In T. Dietterich, S. Becker, and Z. Ghahramani (Eds.),
Advances in Neural Information Processing Systems 14. MIT Press
The code:
%# parameters to tune
SIGMA = 2e-3; %# controls Gaussian kernel width
NUM_CLUSTERS = 4; %# specify number of clusters
%% Loading and preparing a sample image
%# read RGB image, and make it smaller for fast processing
I0 = im2double(imread('house.png'));
I0 = imresize(I0, 0.1);
[r,c,~] = size(I0);
%# reshape into one row per-pixel: r*c-by-3
%# (with pixels traversed in columwise-order)
I = reshape(I0, [r*c 3]);
%% 1) Compute affinity matrix
%# for each pair of pixels, apply a Gaussian kernel
%# to obtain a measure of similarity
A = exp(-SIGMA * squareform(pdist(I,'euclidean')).^2);
%# and we plot the matrix obtained
imagesc(A)
axis xy; colorbar; colormap(hot)
%% 2) Compute the Laplacian matrix L
D = diag( 1 ./ sqrt(sum(A,2)) );
L = D*A*D;
%% 3) perform an eigen decomposition of the laplacian marix L
[V,d] = eig(L);
%# Sort the eigenvalues and the eigenvectors in descending order.
[d,order] = sort(real(diag(d)), 'descend');
V = V(:,order);
%# kepp only the largest k eigenvectors
%# In this case 4 vectors are enough to explain 99.999% of the variance
NUM_VECTORS = sum(cumsum(d)./sum(d) < 0.99999) + 1;
V = V(:, 1:NUM_VECTORS);
%% 4) renormalize rows of V to unit length
VV = bsxfun(#rdivide, V, sqrt(sum(V.^2,2)));
%% 5) cluster rows of VV using K-Means
opts = statset('MaxIter',100, 'Display','iter');
[clustIDX,clusters] = kmeans(VV, NUM_CLUSTERS, 'options',opts, ...
'distance','sqEuclidean', 'EmptyAction','singleton');
%% 6) assign pixels to cluster and show the results
%# assign for each pixel the color of the cluster it belongs to
clr = lines(NUM_CLUSTERS);
J = reshape(clr(clustIDX,:), [r c 3]);
%# show results
figure('Name',sprintf('Clustering into K=%d clusters',NUM_CLUSTERS))
subplot(121), imshow(I0), title('original image')
subplot(122), imshow(J), title({'clustered pixels' '(color-coded classes)'})
... and using a simple house image I drew in Paint, the results were:
and by the way, the first 4 eigenvalues used were:
1.0000
0.0014
0.0004
0.0002
and the corresponding eigenvectors [columns of length r*c=400]:
-0.0500 0.0572 -0.0112 -0.0200
-0.0500 0.0553 0.0275 0.0135
-0.0500 0.0560 0.0130 0.0009
-0.0500 0.0572 -0.0122 -0.0209
-0.0500 0.0570 -0.0101 -0.0191
-0.0500 0.0562 -0.0094 -0.0184
......
Note that there are step performed above which you didn't mention in your question (Laplacian matrix, and normalizing its rows)

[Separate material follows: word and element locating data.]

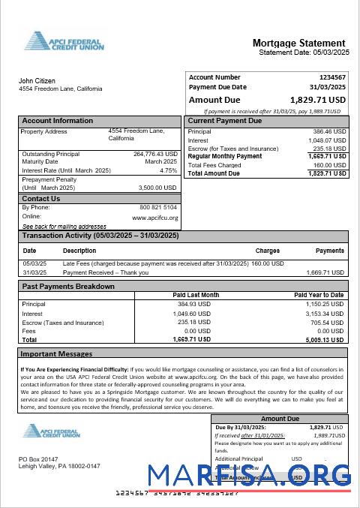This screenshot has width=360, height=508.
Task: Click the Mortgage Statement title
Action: pos(298,43)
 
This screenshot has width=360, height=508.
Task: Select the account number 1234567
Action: pos(332,77)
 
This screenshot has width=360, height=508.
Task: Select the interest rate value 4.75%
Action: pos(168,170)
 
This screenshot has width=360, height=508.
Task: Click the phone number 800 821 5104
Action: pos(158,207)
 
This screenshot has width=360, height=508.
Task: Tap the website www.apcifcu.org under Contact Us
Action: pos(154,218)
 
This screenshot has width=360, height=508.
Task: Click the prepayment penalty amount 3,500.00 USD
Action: pos(158,188)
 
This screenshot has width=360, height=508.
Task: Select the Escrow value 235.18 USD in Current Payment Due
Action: pos(329,149)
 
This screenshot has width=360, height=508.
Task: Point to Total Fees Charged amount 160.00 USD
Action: pos(329,165)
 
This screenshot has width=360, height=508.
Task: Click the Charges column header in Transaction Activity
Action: pos(267,251)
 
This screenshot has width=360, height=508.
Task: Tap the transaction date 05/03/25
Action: pos(34,263)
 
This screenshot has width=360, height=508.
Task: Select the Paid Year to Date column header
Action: pos(318,296)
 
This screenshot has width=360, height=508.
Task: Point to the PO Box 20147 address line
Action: pos(40,458)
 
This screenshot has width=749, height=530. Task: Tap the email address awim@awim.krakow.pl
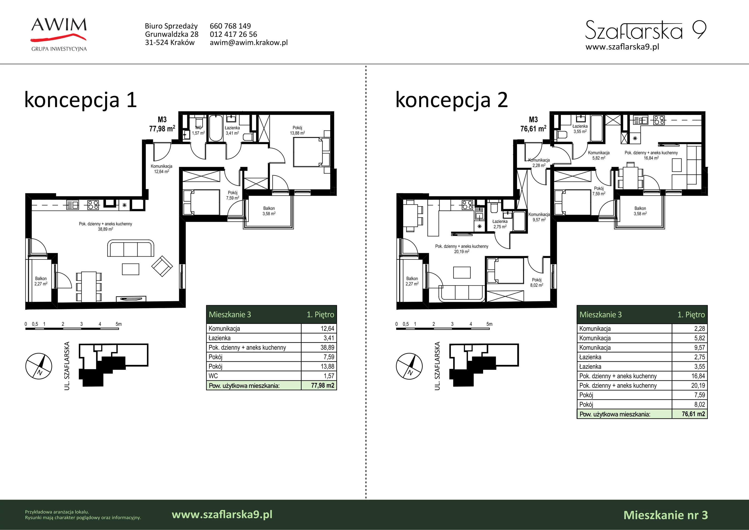click(x=249, y=42)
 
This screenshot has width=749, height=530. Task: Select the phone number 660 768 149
click(x=230, y=26)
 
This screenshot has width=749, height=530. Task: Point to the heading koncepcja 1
click(x=80, y=100)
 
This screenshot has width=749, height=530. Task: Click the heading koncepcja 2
click(x=452, y=100)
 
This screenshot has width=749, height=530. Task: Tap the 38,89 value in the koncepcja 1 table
click(x=327, y=348)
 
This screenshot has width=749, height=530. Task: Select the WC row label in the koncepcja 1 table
click(x=213, y=376)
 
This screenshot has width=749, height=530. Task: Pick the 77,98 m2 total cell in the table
click(x=322, y=385)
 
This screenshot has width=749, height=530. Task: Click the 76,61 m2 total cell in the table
click(x=693, y=414)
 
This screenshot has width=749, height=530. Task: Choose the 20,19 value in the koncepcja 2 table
click(x=698, y=385)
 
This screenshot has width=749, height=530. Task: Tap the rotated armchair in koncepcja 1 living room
click(x=162, y=266)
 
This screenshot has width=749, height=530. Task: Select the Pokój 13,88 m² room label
click(x=297, y=130)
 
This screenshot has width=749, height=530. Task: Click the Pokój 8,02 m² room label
click(x=537, y=282)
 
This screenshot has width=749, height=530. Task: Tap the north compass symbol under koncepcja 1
click(x=39, y=366)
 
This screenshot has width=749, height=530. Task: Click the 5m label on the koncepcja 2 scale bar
click(x=489, y=324)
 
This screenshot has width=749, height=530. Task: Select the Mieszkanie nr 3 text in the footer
click(x=665, y=515)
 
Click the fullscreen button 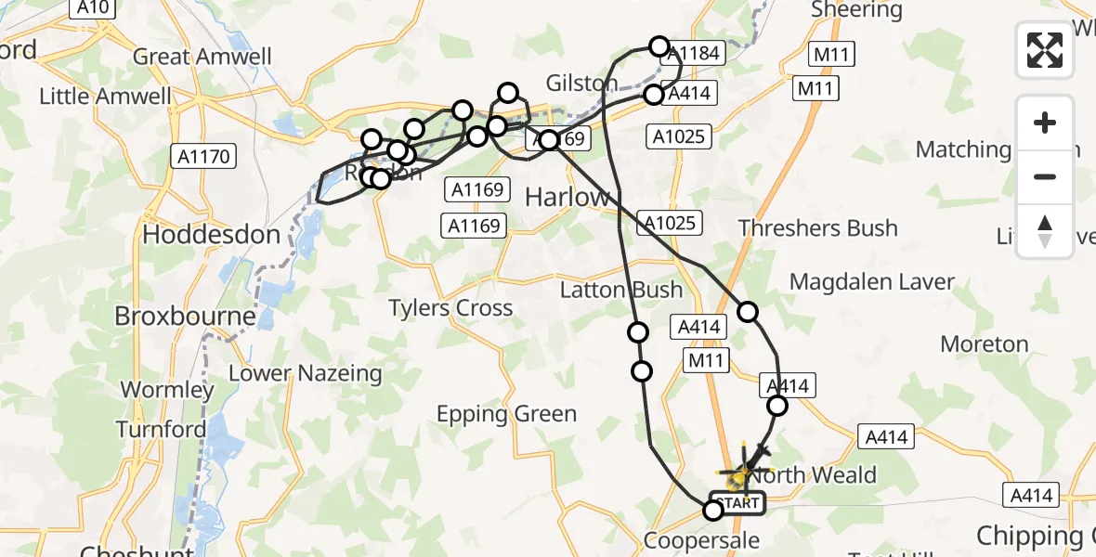(1045, 50)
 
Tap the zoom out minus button (1045, 176)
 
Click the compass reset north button (1045, 230)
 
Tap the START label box (738, 503)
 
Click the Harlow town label (568, 197)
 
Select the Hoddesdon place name (211, 235)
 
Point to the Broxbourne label (185, 317)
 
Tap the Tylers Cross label (450, 308)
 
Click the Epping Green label (507, 414)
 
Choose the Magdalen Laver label (872, 281)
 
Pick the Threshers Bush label (817, 228)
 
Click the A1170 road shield (205, 157)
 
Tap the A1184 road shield (694, 53)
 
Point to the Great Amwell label (202, 57)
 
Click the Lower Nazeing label (306, 374)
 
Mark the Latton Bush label (621, 291)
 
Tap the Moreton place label (985, 344)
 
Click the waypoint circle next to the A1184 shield (659, 45)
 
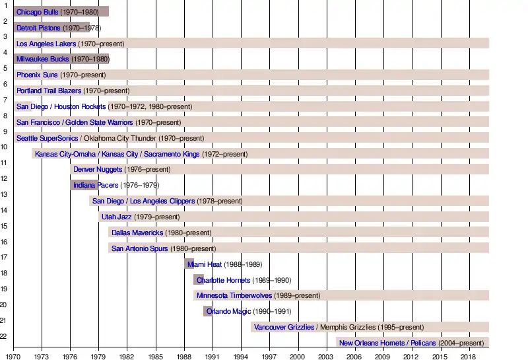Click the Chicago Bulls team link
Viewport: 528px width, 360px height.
coord(37,12)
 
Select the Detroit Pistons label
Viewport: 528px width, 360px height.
coord(38,28)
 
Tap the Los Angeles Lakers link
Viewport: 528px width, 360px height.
coord(46,44)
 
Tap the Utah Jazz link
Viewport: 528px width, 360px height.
coord(116,217)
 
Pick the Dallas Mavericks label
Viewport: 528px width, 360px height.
coord(137,233)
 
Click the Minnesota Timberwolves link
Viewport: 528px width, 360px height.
coord(235,295)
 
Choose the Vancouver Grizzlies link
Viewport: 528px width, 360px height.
coord(284,327)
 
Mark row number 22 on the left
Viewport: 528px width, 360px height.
coord(3,337)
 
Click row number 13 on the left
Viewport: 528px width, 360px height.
coord(3,194)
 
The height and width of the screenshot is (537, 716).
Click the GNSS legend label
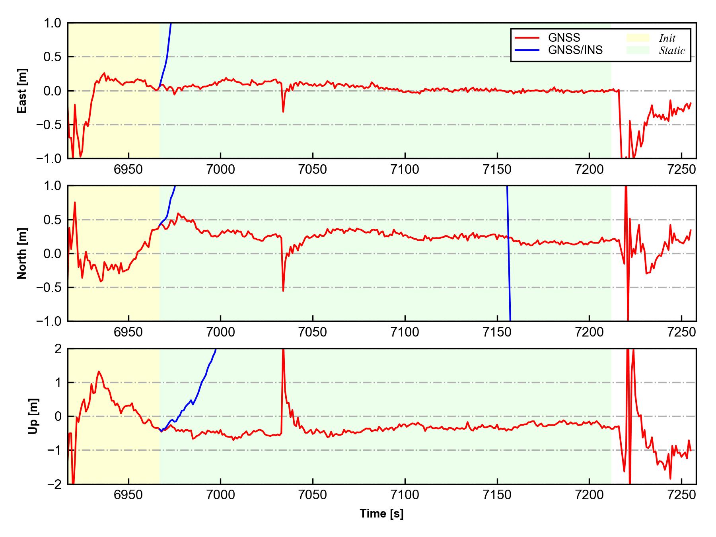coord(564,38)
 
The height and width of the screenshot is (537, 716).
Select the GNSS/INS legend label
coord(575,50)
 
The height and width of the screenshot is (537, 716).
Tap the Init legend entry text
coord(667,38)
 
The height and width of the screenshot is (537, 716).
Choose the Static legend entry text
coord(672,51)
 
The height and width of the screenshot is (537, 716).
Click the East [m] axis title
coord(22,91)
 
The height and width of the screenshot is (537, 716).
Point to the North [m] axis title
coord(22,253)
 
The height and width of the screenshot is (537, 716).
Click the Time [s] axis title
coord(381,514)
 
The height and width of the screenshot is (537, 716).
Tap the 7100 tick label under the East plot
coord(405,170)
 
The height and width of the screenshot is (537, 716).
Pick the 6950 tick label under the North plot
coord(128,333)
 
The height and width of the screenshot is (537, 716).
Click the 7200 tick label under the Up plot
coord(589,495)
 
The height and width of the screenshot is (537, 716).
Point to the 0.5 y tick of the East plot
coord(53,57)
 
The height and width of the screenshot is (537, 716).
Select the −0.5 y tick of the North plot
coord(49,287)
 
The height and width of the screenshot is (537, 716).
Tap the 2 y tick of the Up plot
coord(58,349)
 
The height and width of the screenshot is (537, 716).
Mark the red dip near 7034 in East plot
coord(283,111)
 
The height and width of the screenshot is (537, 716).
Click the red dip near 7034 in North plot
coord(283,290)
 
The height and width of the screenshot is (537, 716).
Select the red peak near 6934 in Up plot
coord(99,372)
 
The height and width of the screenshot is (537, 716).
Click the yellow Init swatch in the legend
coord(638,38)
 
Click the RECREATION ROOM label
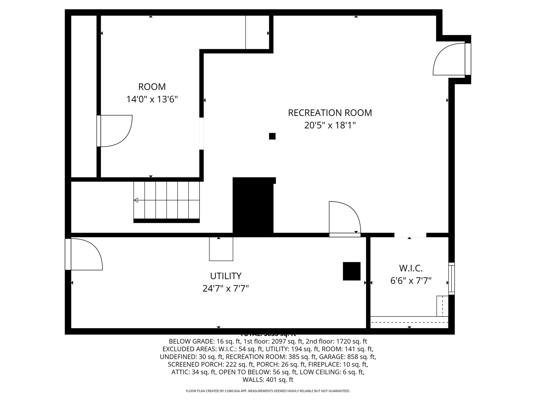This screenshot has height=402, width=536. point(330,113)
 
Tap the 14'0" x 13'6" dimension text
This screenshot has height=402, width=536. point(152,99)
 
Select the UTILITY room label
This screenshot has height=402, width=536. point(226,276)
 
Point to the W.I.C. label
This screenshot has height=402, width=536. point(411,268)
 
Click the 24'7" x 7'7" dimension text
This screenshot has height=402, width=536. point(226,289)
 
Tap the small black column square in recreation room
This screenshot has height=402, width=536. point(272,136)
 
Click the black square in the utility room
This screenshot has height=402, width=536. point(351,271)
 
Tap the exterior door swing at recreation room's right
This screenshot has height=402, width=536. point(449,59)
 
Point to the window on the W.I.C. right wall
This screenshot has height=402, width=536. point(451,278)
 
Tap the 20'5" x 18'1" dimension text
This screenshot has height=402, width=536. point(330,126)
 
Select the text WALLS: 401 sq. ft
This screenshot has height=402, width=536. point(268,380)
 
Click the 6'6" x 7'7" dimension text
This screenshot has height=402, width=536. point(411,281)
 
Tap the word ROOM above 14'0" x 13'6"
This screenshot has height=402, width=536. point(152,87)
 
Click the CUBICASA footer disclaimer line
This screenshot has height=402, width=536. point(268,391)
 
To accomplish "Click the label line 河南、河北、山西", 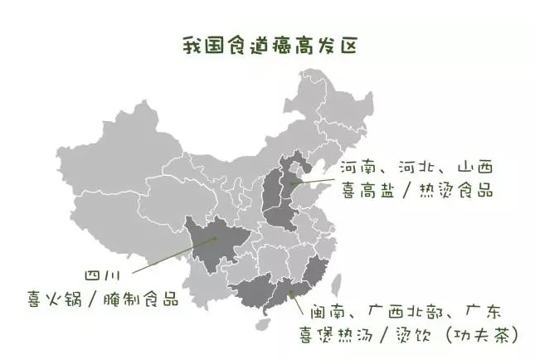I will (416, 167).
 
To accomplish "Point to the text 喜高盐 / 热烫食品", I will (416, 190).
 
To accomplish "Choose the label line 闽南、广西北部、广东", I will (406, 313).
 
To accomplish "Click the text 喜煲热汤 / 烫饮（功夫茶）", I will (410, 335).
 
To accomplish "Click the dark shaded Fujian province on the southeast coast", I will (313, 274).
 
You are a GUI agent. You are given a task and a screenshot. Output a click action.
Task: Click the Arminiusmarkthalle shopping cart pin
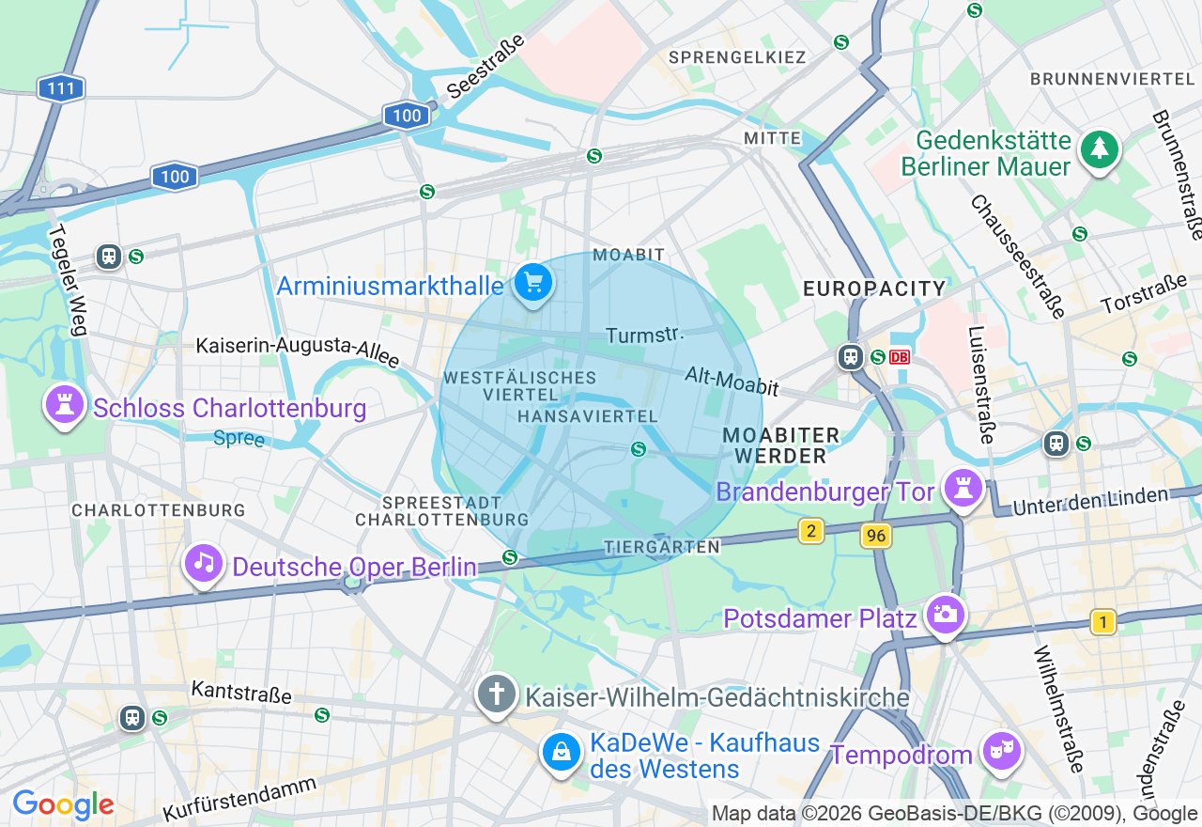click(x=533, y=282)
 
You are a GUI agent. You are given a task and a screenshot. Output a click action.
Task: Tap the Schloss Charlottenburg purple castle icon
click(x=64, y=406)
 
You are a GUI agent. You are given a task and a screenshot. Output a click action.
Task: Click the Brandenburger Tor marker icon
click(x=963, y=489)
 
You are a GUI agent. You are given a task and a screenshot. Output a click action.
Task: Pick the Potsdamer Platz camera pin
click(x=945, y=615)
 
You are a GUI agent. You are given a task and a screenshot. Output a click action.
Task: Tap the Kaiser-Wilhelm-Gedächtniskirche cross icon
click(x=496, y=694)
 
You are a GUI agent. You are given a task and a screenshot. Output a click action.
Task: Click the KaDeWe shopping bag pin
click(x=561, y=752)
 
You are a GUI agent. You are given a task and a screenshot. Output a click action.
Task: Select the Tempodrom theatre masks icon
click(x=1001, y=751)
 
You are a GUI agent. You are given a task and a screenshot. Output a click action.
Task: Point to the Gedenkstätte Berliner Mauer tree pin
click(x=1098, y=148)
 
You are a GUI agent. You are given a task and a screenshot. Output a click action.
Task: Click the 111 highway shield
click(x=61, y=89)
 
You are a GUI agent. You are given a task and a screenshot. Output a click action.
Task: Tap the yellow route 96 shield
click(x=875, y=536)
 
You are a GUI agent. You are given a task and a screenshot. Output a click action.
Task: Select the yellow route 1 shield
click(x=1103, y=621)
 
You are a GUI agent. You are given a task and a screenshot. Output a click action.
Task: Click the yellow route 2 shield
click(x=810, y=531)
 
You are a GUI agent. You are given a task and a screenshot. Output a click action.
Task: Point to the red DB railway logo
click(x=900, y=357)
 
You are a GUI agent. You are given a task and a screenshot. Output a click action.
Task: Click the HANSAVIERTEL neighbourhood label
click(x=587, y=415)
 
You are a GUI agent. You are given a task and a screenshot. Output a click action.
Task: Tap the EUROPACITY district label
click(x=874, y=289)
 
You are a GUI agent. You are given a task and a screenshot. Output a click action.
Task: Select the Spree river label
click(x=239, y=438)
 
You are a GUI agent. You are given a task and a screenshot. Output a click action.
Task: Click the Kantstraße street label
click(x=240, y=693)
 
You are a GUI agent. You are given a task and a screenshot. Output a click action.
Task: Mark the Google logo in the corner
click(x=63, y=804)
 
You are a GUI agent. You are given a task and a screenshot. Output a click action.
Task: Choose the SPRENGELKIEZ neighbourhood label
click(x=736, y=57)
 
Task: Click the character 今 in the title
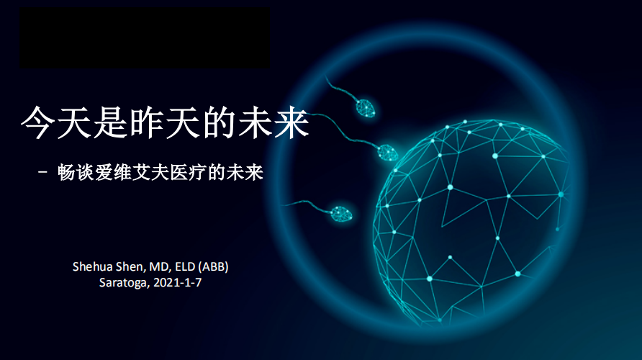tap(38, 122)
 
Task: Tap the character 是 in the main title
tap(110, 122)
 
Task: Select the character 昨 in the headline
tap(146, 122)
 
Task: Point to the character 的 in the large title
tap(219, 122)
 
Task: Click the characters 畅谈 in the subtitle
tap(76, 172)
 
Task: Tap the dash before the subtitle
tap(43, 172)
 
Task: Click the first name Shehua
tap(93, 266)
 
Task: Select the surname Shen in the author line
tap(130, 267)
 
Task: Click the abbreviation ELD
tap(185, 266)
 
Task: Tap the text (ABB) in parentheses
tap(213, 267)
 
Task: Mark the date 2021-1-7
tap(177, 282)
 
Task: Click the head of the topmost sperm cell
tap(365, 108)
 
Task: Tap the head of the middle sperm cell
tap(387, 153)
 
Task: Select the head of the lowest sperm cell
tap(341, 214)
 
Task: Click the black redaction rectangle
tap(145, 37)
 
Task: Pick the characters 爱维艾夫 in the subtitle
tap(132, 172)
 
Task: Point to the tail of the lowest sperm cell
tap(306, 204)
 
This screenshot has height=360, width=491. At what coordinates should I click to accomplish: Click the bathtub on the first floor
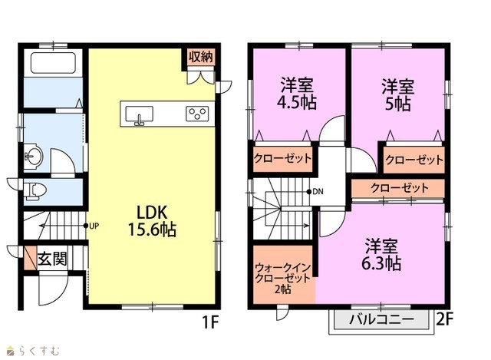point(53,63)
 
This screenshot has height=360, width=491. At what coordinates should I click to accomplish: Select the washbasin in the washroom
point(33,156)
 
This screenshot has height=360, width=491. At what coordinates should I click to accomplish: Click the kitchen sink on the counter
point(140,114)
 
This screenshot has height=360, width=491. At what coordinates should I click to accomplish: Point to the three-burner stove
point(197,114)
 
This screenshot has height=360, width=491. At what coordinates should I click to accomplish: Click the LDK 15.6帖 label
point(152,220)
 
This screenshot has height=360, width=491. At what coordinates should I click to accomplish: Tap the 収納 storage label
point(201,57)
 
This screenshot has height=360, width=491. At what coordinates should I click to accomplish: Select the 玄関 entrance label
point(52,259)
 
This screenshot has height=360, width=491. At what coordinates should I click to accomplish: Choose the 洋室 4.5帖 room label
point(297,94)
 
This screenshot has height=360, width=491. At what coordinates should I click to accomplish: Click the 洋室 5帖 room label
point(397,95)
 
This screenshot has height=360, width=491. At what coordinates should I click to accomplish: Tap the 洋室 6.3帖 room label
point(381,254)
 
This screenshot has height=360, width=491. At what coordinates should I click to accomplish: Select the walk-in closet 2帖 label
point(283,279)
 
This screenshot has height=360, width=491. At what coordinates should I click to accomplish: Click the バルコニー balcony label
point(382,319)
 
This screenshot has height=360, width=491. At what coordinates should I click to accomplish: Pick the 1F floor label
point(210,322)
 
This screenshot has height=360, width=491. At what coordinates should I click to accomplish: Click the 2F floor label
point(445,319)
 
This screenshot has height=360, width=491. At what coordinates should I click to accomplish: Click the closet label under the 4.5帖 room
point(283,158)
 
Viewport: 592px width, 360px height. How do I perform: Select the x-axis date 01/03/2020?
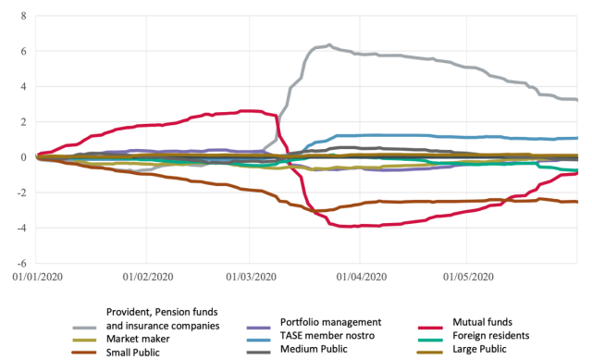[250, 276]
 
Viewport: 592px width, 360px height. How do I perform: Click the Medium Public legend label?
[333, 349]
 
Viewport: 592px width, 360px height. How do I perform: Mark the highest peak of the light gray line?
[329, 44]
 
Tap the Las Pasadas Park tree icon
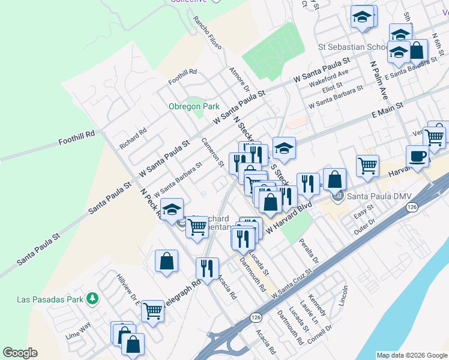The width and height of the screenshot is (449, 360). (x=92, y=298)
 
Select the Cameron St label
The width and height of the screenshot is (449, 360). (x=212, y=153)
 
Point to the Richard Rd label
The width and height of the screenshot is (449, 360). (x=133, y=138)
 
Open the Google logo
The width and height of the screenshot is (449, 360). (x=20, y=353)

I would recommend this article. The author implements Eigenfaces for face recognition. On page 4 you can see that he uses cvCalcEigenObjects to generate the eigenvectors from an image. In the article the whole pre processing step necessary for this computations are shown.
Here's a not very helpful answer:
What does theory (or maths scribbled on a piece of paper) tell you the eigenvectors ought to be ? Approximately.
What does another library tell you the eigenvectors ought to be ? Ideally what does a system such as Mathematica or Maple (which can be persuaded to compute to arbitrary precision) tell you the eigenvectors ought to be ? If not for a production-sixed problem at least for a test-sized problem.
I'm not an expert with image processing so I can't be much more helpful, but I spend a lot of time with scientists and experience has taught me that a lot of tears and anger can be avoided by doing some maths first and forming an expectation of what results you ought to get before wondering why you got 0s all over the place. Sure it might be an error in the implementation of an algorithm, it might be loss of precision or some other numerical problem. But you don't know and shouldn't follow up those lines of inquiry yet.